● AIM OF THE TASK
Pull out every line below that contains the word "height".

● MATERIAL FOR THIS EXERCISE
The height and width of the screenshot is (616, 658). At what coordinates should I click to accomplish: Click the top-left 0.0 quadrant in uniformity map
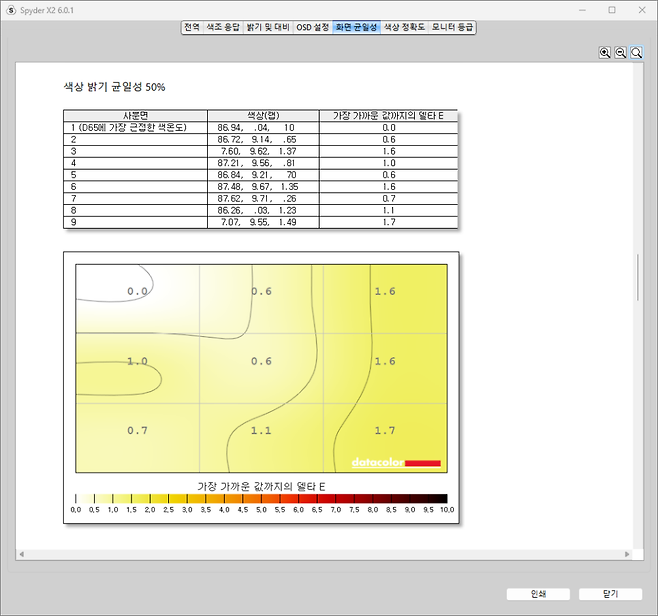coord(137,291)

---

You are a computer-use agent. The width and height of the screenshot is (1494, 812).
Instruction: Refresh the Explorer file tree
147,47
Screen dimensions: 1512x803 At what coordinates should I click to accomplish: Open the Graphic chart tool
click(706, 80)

● WRITTEN SOLUTION
The height and width of the screenshot is (616, 658). At what coordinates should I click to accomplish: Click the top-left 0.0 quadrant in uniformity map
You are a computer-use agent. The width and height of the screenshot is (1494, 812).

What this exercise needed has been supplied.